Pictures excluded, retype the lines from the one containing "You are a GUI" through the last line of the data below, both included.

^^^^^^^^

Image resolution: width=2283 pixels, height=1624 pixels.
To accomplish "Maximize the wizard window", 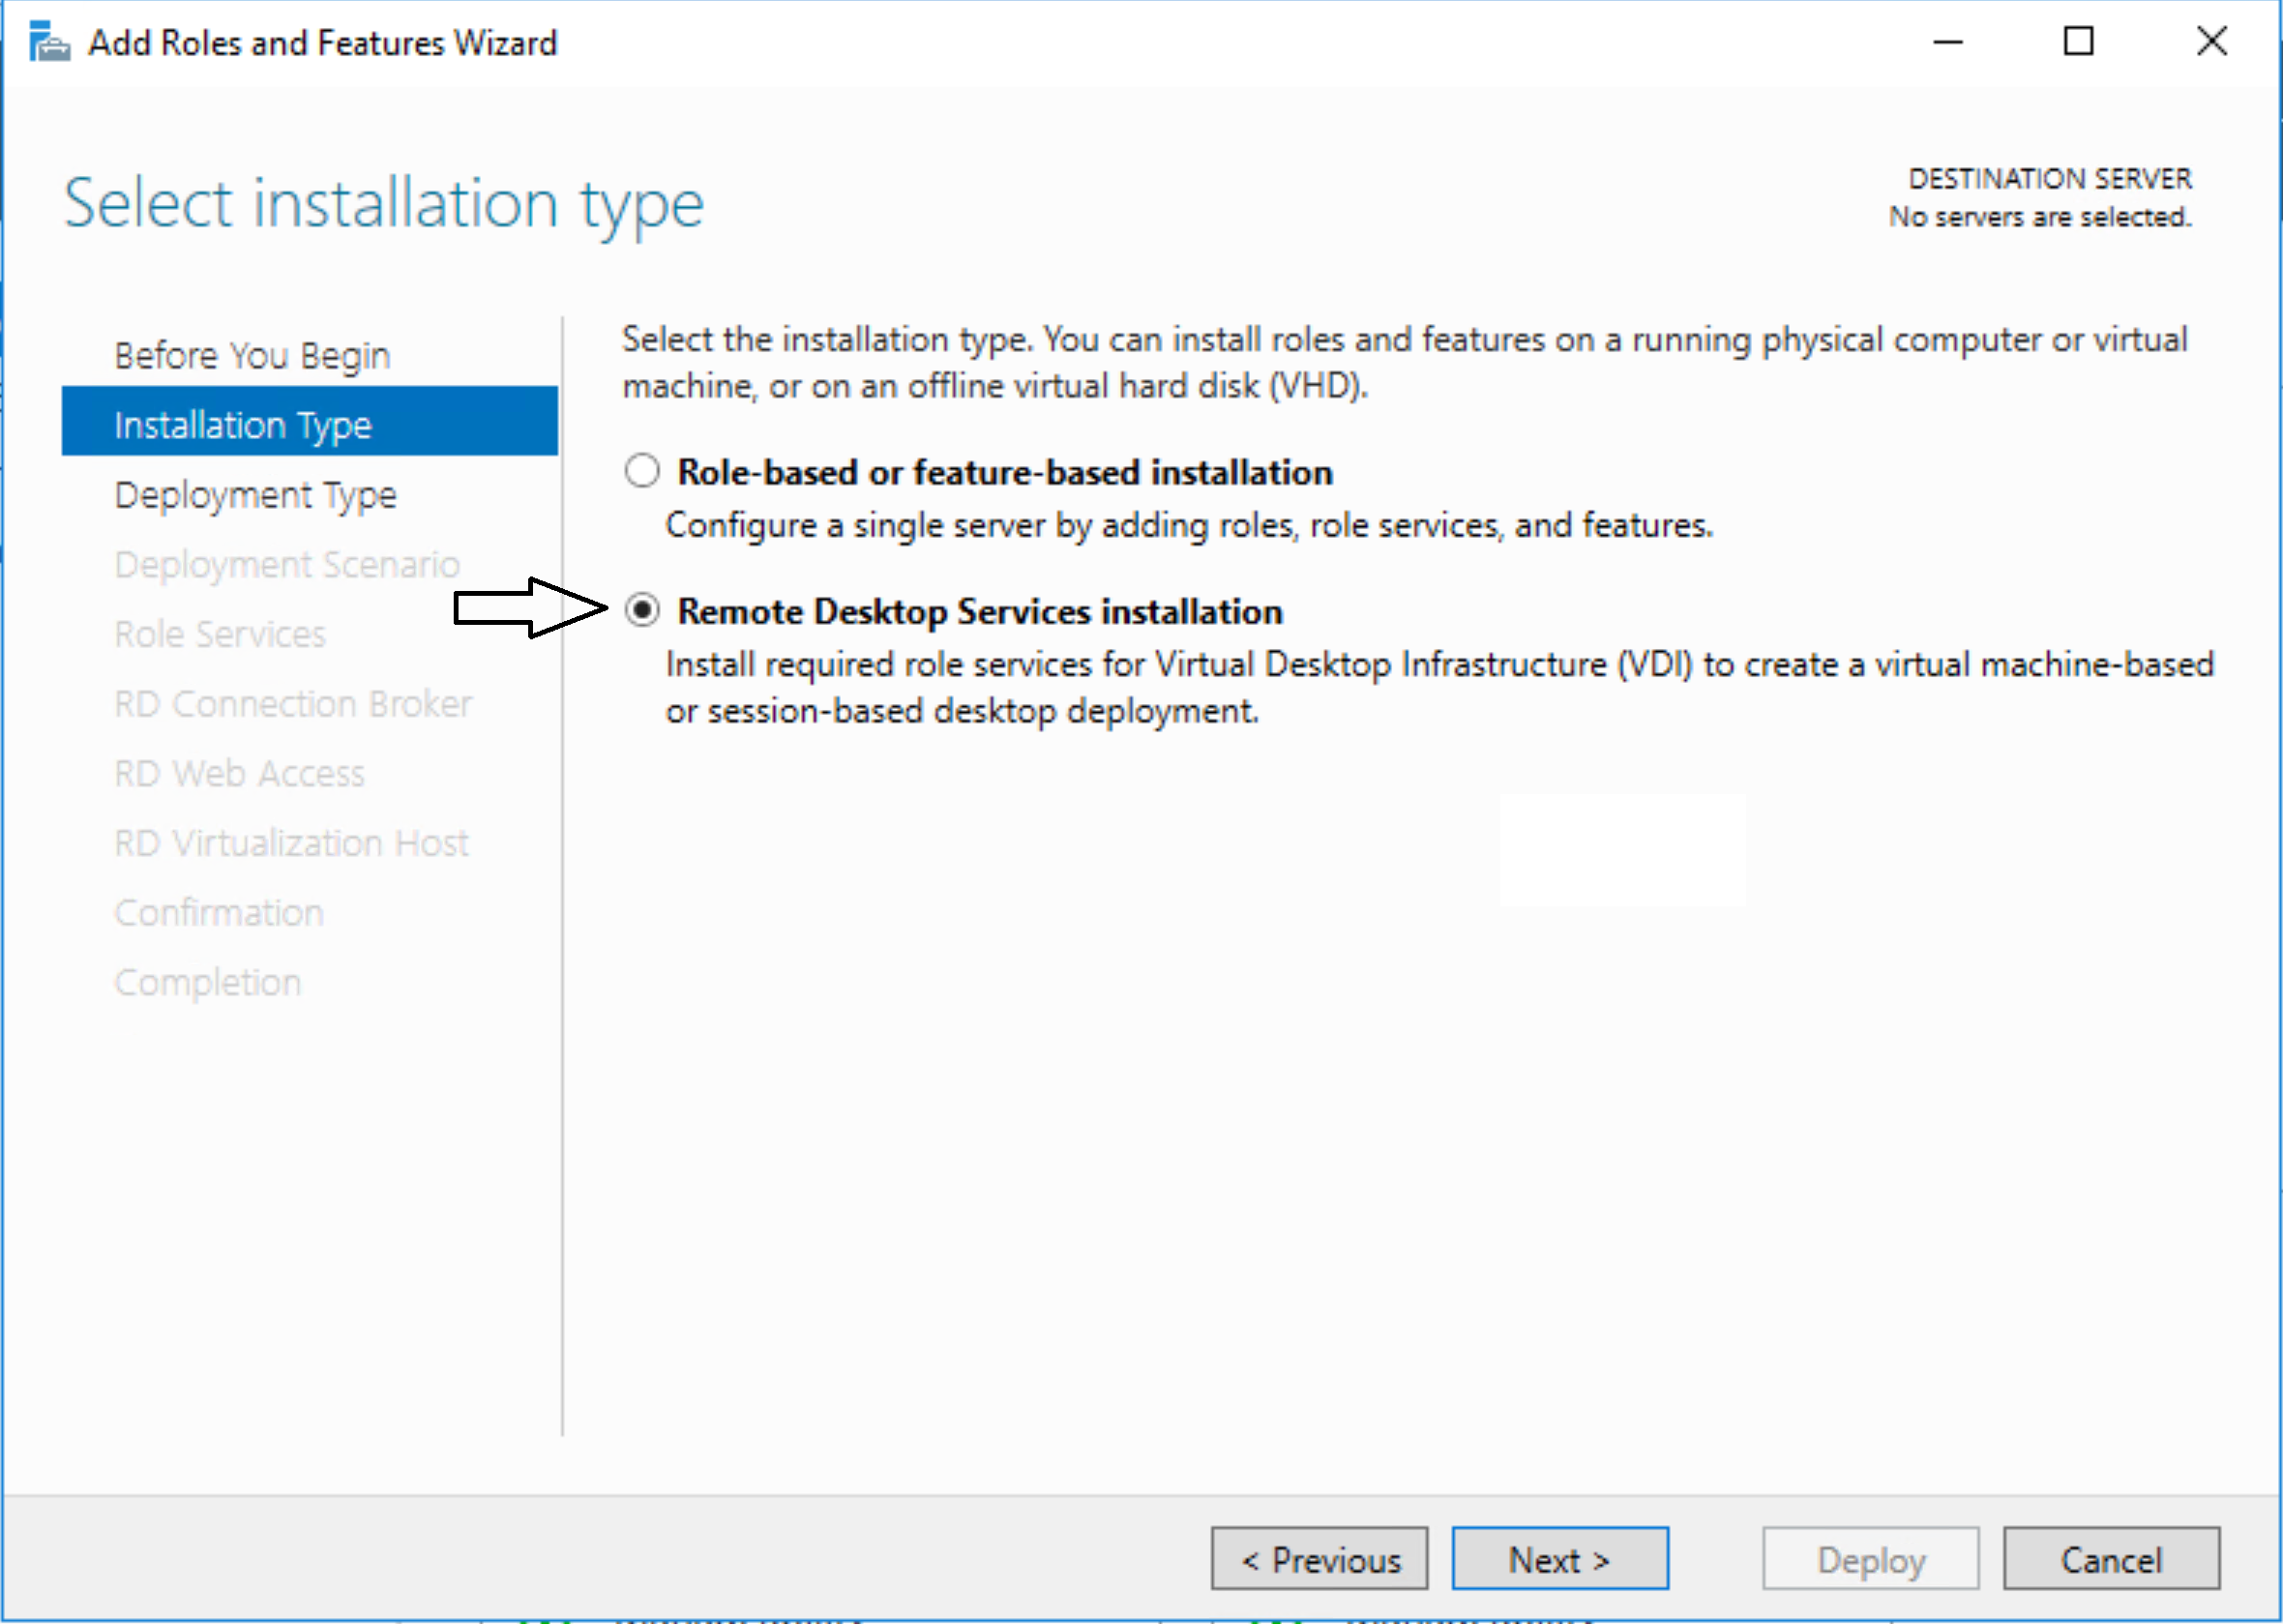I will (x=2078, y=42).
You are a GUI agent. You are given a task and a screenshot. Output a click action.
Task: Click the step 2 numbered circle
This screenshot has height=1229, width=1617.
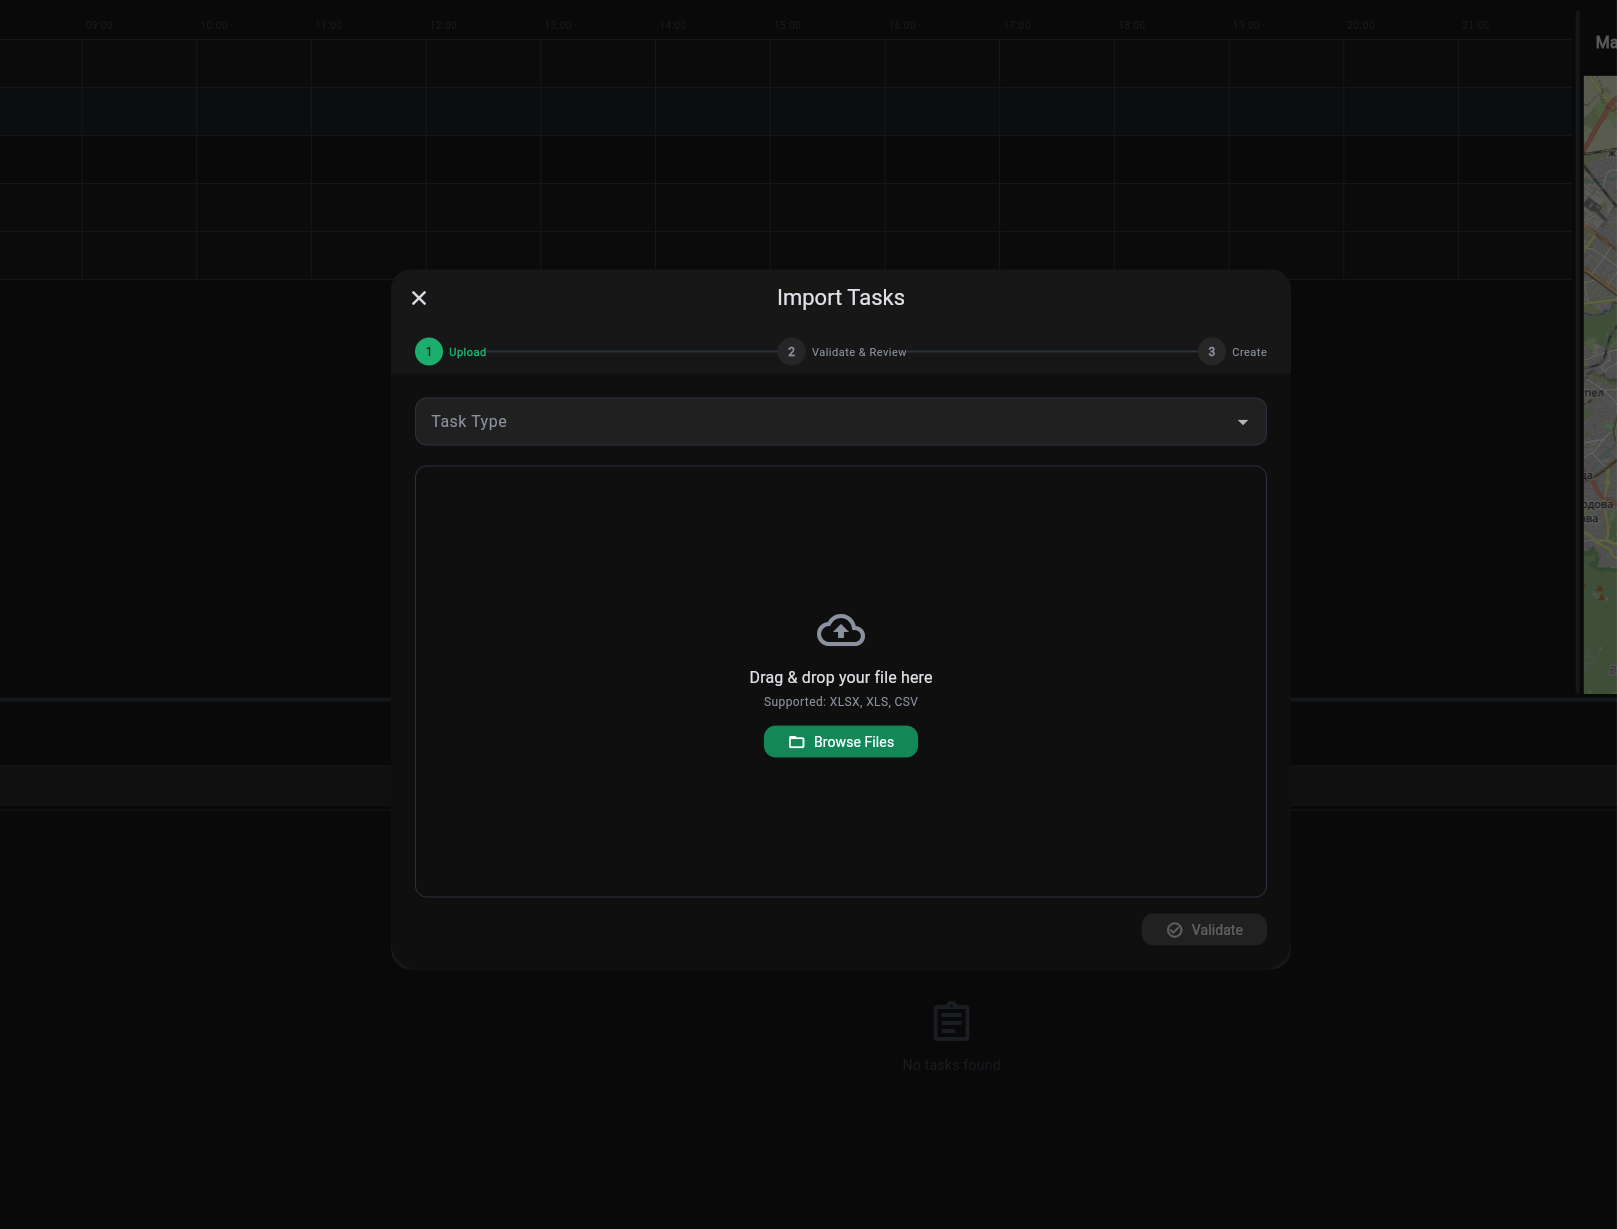click(791, 351)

^^^^^^^^

> [Your solution]:
You are a GUI agent. You are given a task and a screenshot. Output a click action.
Task: Click the step 2 numbered circle
This screenshot has height=1229, width=1617.
click(791, 351)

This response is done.